NAME                        	STATUS 	IPV4      	DEVICES
ubuntu-bionic-rstudio-server	Running	10.0.0.23 	ubuntu-bionic-rstudio-serverproxy-8787:8787
                            	       	          	eth0(nic):bridged

A note on networking. Bravetools tries to simplify the networking process by allocating static or dynamic IP address to your unit and by automating port forwarding between the host and the unit. These parameters can be modified in the service section of the Bravefile:

service:
  ip: ""
  ports:
  - 8787:8787

A blank IP field will result in an ephemeral IP being generated for this unit. Since by default RStudio runs on port 8787, we will leave this unchanged.

NOTE If you’re using Multipass (e.g. on a Mac or Windows machine), RStudio service will be accessible from HOSTIP:8787, where HOSTIP is the IPV4 address of your Multipass host, easily obtained by running brave info.

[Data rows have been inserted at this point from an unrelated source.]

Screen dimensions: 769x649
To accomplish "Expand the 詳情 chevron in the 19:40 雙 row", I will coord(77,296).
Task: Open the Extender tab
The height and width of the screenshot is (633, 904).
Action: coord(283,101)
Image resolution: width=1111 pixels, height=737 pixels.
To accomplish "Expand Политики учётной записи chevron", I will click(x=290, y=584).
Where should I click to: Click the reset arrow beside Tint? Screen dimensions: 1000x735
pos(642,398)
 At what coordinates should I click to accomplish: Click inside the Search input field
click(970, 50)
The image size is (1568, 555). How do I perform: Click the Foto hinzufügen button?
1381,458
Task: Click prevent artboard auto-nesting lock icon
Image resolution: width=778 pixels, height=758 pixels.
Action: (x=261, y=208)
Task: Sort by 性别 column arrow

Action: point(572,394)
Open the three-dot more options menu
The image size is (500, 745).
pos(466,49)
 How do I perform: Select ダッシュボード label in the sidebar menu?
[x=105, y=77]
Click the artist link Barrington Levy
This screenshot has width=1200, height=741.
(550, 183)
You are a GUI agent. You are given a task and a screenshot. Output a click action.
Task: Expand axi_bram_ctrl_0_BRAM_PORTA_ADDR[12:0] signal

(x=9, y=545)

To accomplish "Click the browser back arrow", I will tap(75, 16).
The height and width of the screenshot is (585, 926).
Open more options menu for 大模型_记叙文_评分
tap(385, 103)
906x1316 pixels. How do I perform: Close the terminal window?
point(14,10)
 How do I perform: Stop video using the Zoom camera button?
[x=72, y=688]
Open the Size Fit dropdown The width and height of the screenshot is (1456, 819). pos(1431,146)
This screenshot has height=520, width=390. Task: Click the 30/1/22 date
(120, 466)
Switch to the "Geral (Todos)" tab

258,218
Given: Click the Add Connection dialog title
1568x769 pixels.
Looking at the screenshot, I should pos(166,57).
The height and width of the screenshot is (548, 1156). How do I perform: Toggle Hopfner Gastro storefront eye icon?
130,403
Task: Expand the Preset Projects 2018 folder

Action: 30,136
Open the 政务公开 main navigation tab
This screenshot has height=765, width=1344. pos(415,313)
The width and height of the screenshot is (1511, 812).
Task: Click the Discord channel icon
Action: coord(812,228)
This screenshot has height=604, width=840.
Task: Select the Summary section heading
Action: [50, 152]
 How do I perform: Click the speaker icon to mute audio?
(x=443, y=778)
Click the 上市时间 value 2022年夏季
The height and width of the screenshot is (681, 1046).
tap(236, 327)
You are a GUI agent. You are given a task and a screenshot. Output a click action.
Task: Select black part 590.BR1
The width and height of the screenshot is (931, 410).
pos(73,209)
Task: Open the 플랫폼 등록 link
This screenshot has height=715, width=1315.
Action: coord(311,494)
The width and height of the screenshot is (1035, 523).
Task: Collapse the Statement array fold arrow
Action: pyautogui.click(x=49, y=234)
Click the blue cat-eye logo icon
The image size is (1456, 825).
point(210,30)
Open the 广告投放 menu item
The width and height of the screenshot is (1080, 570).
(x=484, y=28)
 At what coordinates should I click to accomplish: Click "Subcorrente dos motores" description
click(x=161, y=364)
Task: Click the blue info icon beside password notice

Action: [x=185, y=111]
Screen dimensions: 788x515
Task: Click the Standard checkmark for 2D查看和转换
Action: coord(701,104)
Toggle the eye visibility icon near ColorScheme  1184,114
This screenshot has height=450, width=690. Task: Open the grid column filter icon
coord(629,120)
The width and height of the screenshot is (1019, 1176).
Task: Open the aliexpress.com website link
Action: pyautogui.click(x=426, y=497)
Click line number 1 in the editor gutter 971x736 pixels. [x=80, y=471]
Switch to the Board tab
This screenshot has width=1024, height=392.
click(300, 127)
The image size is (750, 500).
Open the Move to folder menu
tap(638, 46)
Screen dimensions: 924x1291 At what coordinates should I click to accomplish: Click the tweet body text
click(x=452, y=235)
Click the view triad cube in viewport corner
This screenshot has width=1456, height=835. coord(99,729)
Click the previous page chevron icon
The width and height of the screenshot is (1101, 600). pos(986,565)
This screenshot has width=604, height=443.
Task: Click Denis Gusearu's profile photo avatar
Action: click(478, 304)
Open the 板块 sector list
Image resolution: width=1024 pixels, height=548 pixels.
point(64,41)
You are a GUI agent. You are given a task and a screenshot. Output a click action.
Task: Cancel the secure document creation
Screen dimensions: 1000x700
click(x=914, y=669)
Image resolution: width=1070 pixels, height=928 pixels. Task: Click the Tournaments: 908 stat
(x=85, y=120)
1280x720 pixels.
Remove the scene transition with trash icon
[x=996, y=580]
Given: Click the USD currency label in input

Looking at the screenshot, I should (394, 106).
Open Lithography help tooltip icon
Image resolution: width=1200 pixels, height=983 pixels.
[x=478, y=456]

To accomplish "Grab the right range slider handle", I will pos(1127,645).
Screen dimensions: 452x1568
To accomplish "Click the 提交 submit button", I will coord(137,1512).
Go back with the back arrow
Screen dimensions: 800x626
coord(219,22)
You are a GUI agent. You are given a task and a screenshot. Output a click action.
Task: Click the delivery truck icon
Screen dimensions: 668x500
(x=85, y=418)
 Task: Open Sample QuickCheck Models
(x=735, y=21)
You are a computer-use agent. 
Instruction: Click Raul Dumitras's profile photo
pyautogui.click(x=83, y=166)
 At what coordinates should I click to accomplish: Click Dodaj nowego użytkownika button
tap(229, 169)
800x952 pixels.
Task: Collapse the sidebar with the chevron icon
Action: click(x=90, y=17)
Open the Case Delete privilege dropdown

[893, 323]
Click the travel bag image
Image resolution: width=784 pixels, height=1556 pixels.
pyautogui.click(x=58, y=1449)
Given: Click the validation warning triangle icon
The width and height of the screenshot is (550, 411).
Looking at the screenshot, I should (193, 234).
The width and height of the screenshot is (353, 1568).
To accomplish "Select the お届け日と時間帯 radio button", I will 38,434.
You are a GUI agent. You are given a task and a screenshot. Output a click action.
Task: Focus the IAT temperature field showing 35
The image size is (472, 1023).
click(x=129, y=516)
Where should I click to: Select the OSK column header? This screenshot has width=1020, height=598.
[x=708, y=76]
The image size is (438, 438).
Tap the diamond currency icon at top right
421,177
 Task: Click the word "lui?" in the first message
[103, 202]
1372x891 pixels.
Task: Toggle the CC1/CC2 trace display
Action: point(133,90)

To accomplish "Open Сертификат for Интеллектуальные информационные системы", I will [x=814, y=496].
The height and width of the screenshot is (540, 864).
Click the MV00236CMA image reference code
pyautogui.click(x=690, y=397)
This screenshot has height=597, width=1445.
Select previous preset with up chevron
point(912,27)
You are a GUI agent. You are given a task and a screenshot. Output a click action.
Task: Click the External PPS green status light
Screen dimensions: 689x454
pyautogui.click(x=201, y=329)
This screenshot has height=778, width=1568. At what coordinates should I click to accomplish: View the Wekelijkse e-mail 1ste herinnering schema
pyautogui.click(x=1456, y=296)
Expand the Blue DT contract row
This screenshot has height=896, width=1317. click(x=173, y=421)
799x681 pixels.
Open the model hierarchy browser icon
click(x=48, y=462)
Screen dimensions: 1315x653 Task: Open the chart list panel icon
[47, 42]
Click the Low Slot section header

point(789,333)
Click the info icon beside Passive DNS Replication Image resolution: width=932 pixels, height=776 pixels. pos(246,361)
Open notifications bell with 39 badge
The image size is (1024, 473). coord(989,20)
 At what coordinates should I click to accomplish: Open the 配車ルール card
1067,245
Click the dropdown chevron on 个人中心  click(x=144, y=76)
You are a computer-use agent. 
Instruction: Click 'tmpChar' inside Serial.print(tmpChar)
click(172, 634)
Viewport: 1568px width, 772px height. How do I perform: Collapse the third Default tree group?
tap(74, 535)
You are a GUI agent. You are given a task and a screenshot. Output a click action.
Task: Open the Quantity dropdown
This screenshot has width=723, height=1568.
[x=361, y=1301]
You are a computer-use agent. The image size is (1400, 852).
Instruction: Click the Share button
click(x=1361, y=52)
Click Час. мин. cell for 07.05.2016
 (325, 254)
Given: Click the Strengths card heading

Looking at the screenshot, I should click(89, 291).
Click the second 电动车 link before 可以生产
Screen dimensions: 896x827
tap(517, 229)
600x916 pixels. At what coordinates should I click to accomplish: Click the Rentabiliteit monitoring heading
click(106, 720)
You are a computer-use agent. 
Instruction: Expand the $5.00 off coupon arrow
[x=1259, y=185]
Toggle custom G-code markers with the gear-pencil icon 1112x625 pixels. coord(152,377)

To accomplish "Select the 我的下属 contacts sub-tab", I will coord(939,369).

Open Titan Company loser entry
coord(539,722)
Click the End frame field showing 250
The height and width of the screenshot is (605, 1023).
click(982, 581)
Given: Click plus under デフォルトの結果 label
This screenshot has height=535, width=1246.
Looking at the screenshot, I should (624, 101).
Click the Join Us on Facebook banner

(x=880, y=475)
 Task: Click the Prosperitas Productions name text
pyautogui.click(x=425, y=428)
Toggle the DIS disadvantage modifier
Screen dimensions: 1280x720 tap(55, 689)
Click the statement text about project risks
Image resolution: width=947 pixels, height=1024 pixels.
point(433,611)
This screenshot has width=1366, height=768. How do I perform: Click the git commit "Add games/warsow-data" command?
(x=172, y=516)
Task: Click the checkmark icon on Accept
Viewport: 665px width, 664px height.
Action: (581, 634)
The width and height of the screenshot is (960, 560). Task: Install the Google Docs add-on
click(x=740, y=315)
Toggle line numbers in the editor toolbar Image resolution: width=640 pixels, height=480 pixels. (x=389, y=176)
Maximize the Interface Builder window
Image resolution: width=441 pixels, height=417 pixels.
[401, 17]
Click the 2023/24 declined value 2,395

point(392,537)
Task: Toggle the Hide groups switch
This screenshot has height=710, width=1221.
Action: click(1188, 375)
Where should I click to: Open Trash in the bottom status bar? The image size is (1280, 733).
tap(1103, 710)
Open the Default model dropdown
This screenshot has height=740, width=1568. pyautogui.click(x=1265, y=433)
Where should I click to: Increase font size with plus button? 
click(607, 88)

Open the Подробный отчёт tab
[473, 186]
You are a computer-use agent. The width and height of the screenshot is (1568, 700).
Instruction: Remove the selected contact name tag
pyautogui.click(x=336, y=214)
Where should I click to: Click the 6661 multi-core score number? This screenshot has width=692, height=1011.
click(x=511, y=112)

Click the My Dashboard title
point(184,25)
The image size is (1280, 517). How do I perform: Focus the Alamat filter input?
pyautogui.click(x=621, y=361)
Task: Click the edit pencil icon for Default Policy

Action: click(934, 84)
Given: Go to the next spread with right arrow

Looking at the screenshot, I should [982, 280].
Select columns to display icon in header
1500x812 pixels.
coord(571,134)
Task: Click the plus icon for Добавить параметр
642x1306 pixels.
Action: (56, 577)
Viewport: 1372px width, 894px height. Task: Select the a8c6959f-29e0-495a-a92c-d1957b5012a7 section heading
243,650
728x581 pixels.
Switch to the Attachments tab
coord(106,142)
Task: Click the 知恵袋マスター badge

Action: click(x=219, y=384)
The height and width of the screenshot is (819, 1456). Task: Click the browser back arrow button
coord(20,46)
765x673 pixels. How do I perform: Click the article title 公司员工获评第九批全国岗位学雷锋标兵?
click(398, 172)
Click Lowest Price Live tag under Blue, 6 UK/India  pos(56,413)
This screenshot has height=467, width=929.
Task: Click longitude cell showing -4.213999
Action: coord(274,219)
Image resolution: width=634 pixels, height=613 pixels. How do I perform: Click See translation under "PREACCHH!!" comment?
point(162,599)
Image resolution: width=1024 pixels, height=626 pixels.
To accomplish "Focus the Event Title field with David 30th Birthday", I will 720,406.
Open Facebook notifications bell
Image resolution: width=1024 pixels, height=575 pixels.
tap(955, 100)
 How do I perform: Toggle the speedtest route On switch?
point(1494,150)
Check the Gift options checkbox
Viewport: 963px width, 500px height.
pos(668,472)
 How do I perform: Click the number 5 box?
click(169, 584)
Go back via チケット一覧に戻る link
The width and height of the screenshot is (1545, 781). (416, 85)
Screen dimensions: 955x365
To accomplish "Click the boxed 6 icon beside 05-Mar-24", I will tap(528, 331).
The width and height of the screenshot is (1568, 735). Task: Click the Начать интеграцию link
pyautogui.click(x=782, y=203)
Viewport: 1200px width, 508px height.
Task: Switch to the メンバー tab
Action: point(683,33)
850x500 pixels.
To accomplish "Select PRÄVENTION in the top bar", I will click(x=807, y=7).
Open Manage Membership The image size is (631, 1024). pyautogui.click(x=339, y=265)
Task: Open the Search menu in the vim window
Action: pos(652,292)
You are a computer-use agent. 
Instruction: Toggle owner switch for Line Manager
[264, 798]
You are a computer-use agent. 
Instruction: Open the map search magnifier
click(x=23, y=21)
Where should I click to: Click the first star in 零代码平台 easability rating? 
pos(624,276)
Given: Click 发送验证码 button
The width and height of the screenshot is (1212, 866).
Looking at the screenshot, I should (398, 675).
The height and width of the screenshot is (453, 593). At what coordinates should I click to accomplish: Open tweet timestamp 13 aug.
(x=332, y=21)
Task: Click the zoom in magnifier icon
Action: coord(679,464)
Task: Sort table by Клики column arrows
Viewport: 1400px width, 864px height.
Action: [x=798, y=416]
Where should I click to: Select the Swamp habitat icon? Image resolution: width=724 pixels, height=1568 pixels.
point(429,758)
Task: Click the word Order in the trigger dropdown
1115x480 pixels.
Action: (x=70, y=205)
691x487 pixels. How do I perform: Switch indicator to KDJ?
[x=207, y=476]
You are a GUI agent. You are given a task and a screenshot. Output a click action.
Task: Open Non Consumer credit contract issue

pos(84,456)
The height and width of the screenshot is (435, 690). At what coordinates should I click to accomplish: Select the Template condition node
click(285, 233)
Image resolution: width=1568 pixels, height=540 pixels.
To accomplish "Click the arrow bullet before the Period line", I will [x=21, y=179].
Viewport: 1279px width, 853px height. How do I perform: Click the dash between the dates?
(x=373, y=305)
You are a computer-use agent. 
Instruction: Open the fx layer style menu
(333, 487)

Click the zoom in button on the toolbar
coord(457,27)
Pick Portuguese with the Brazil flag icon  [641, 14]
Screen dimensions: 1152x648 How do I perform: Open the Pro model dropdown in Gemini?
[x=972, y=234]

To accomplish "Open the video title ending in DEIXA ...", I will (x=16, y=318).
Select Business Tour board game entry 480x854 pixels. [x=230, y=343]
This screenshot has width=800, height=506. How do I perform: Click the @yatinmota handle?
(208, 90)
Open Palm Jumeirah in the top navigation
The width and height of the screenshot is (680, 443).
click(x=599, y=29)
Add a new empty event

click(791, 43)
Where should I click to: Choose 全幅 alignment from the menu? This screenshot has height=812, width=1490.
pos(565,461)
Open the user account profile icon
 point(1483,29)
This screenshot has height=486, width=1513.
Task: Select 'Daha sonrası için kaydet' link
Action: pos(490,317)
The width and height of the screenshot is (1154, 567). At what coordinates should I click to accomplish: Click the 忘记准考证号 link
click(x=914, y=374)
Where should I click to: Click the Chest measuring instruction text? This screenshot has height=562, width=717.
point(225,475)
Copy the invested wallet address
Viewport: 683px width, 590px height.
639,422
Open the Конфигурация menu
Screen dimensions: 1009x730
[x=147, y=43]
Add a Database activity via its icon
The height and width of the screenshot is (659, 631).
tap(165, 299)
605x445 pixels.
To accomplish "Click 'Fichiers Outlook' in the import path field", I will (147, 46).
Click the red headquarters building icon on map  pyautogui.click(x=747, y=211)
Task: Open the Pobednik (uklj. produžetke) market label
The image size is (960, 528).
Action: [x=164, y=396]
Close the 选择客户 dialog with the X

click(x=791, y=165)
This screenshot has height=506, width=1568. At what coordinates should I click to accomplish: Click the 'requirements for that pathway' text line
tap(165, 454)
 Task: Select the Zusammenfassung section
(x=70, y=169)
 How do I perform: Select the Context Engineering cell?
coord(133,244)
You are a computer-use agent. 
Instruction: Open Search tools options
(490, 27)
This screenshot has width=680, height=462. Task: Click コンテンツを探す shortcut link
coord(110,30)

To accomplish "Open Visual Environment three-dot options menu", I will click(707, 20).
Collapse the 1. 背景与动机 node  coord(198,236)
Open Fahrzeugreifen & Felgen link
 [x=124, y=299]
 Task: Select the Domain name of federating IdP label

You can now navigate to 10.0.0.23:8787 and login using rstudio/password credentials.

As a side node, installing an OpenSSH server inside this environment will allow others to connect to it over ssh, facilitating collaborative research.

Publishing the environment

Now that the RStudio environment is deployed, you can work inside the unit as though you’re on a remote server or inside a virtual machine. Data and packages can be added as needed.

NOTE If you do install additional packages, update your Bravefile to ensure that de novo builds are consistent with your existing environment.

Once you’re happy with your environment and are ready to migrate it to more powerful infrastructure, share it with your team, or make it available as part of your publication, you need to simply run:

> brave publish ubuntu-bionic-rstudio-server

This command will create a file ubuntu-bionic-rstudio-server-TIMESTAMP.tar.gz in the current working directory. The file is our RStudio image with all the data and dependencies, which can be shared together with the Bravefile as needed.

To restore the original environment, simply import the image archive into Bravetools and deploy it:

> brave import ubuntu-bionic-rstudio-server-TIMESTAMP.tar.gz
> brave deploy ubuntu-bionic-rstudio-server-TIMESTAMP --ip 10.0.0.23 --port 8787:8787 --name ubuntu-bionic-rstudio-server

Conclusions

System Containers offer a lightweight solution to reproducible environment management for Bioinformatics research. After we adopted this approach for our environment and experiment management we noticed that:

  1. Researchers spend their time designing and running experiments, rather than focusing on devops and
  2. Shipping OS, dependencies, and data as a single unit drastically improves reproducibility.